7. The method according to claim 6, characterized in that, Before performing step 4, the method further includes: The number of times step 2 is executed is counted, and the number of executions is used as the update count; Calculate the modulo result of the update count divided by integers. If the modulo result is zero, it is determined that the intermediate generation control strategy population meets the preset accuracy requirements; otherwise, it is determined that the intermediate generation control strategy population does not meet the preset accuracy requirements.

8. The method according to claim 7, characterized in that, Before performing step 6, the method further includes: If the number of updates is greater than or equal to the preset maximum number of generations of the population, then the new intermediate generation control strategy population is determined to meet the update termination condition; otherwise, the new intermediate generation control strategy population is determined not to meet the update termination condition.
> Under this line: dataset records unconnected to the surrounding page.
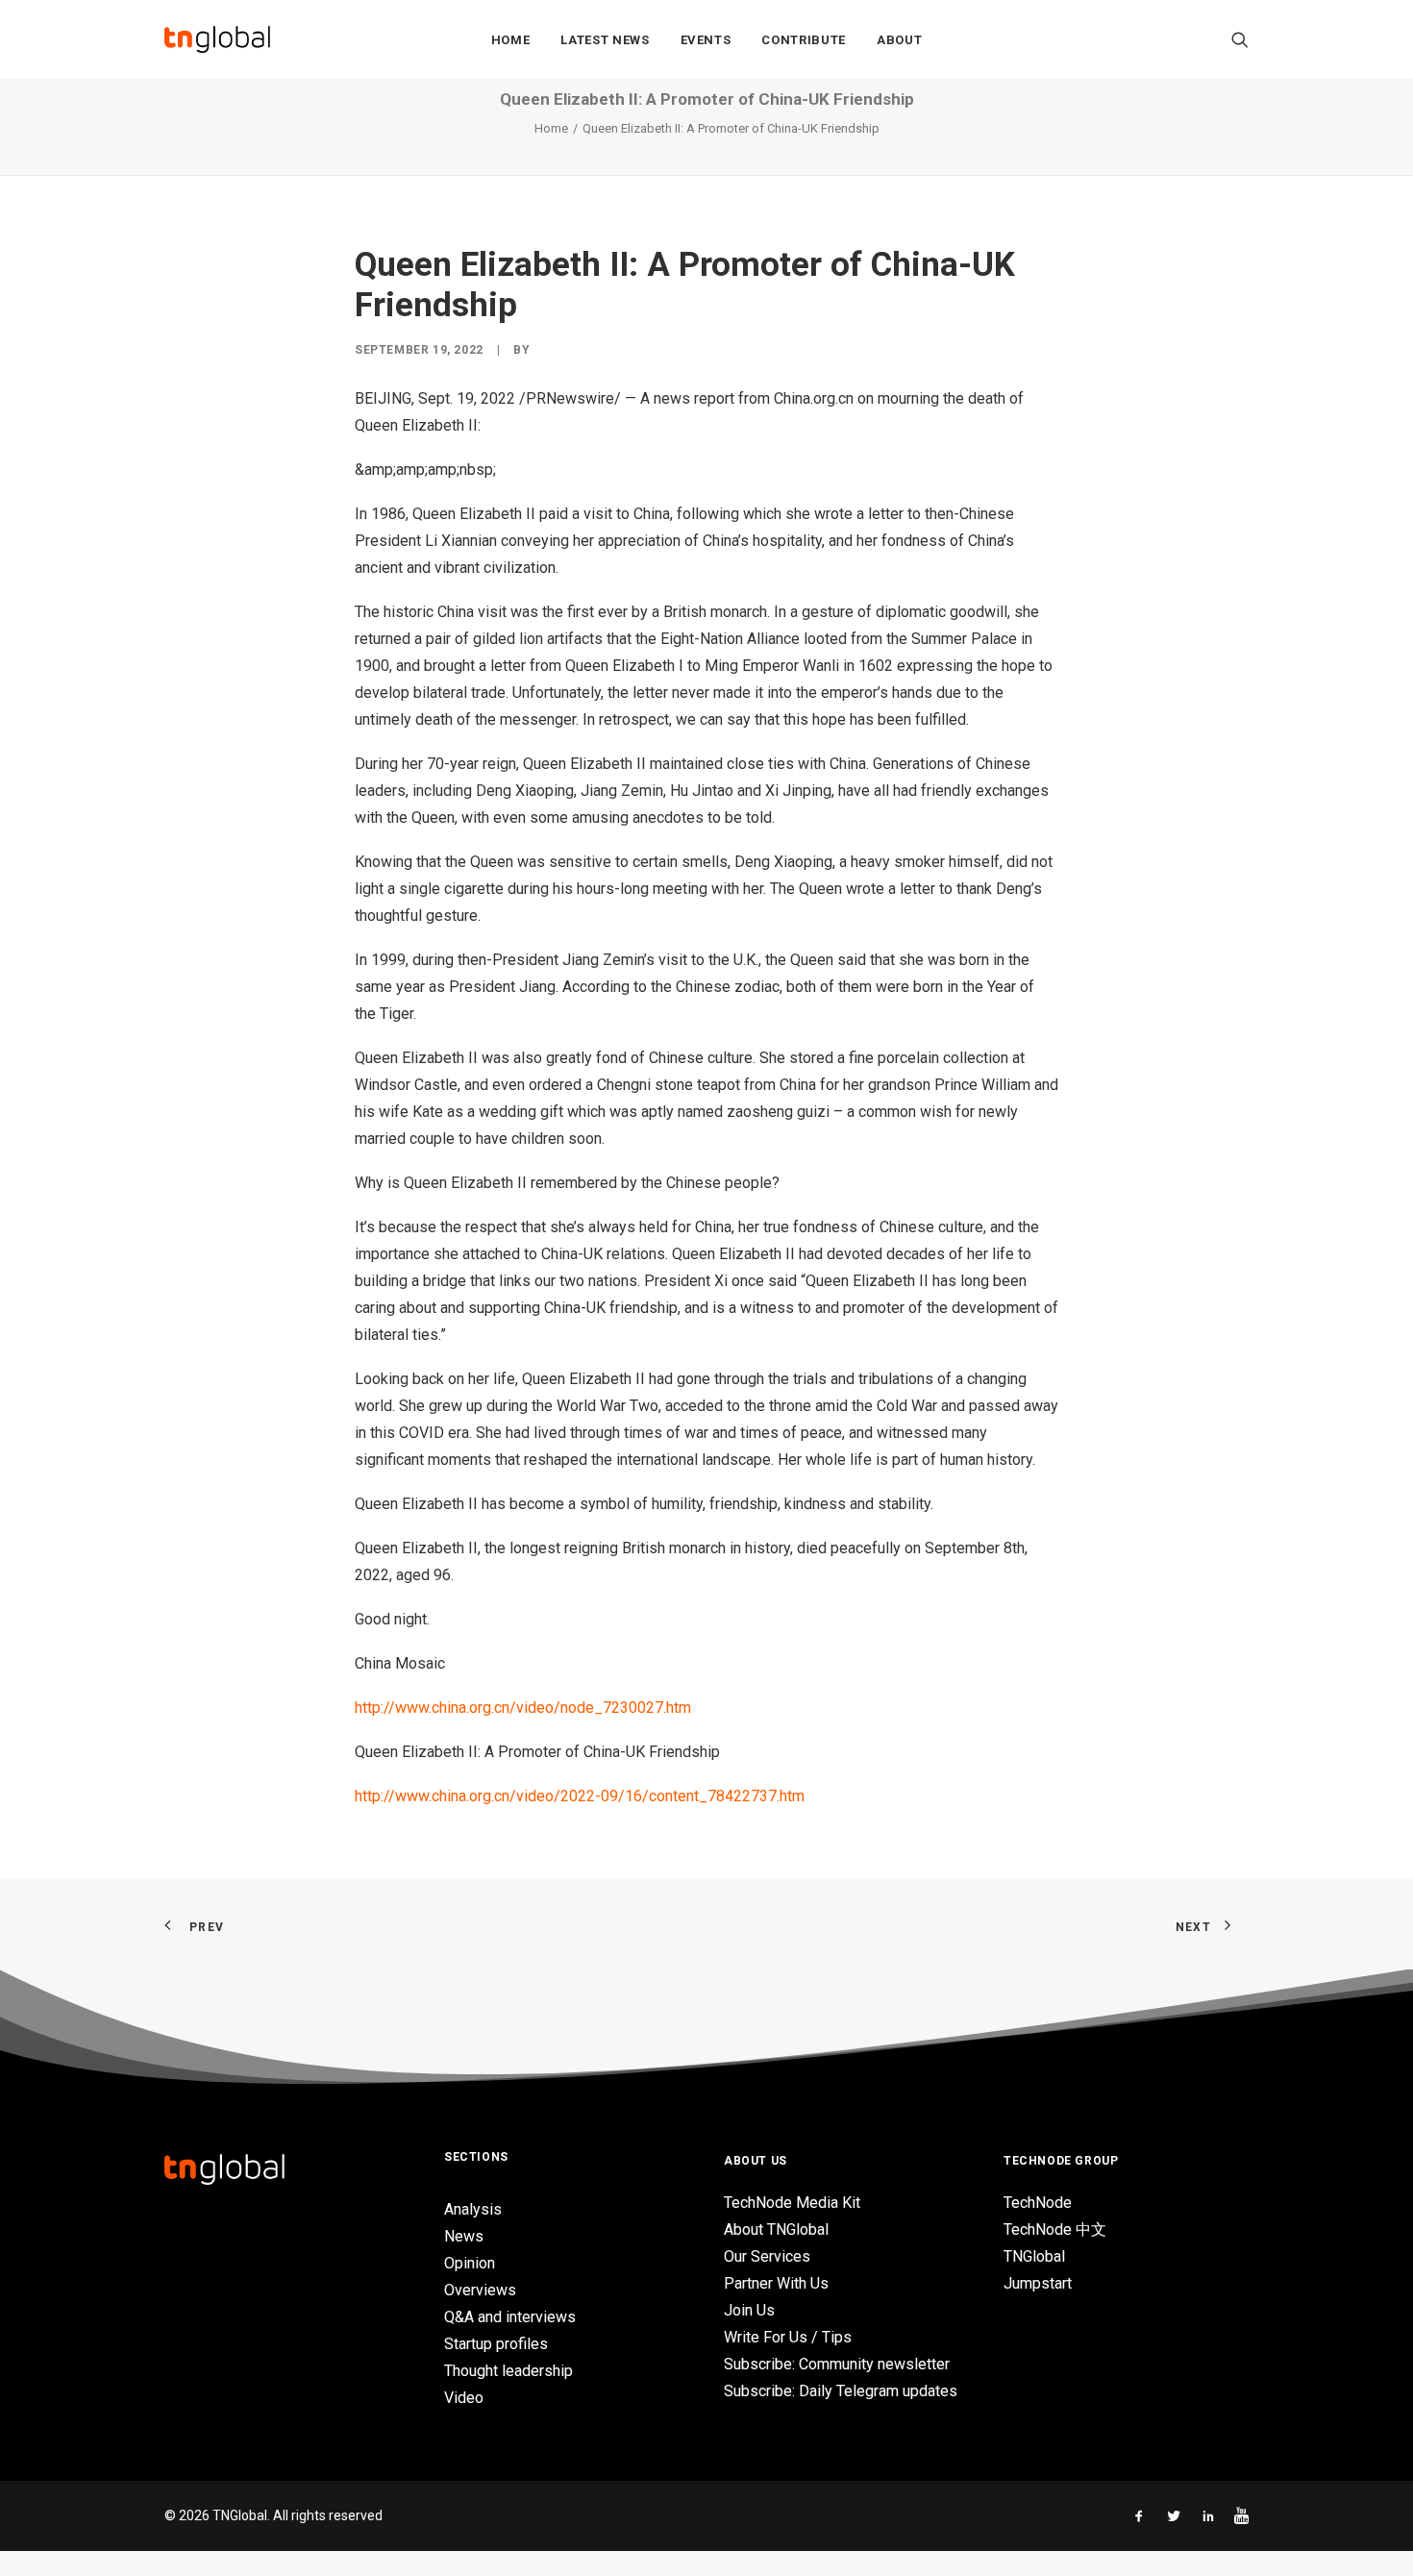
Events (706, 40)
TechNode (1038, 2202)
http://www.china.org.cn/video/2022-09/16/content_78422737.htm (581, 1796)
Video (463, 2398)
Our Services (767, 2256)
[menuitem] (511, 39)
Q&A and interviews (510, 2317)
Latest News (604, 40)
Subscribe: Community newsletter (837, 2364)
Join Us (749, 2310)
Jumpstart (1038, 2283)
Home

9. The method according to claim 8, characterized in that, Determining the final control strategy from the initial control strategy and the intermediate control strategies includes: Based on the strategy evaluation function, calculate the evaluation score of the initial control strategy and the evaluation score of the intermediate control strategy respectively; If the evaluation score of the initial control strategy is greater than or equal to the evaluation score of the intermediate control strategy, then the initial control strategy is adopted as the final control strategy; otherwise, the intermediate control strategy is adopted as the final control strategy.

10. A terminal device, comprising a memory, a processor, and a computer program stored in the memory and executable on the processor, characterized in that, When the processor executes the computer program, it implements the emergency lane control method as described in any one of claims 1 to 9.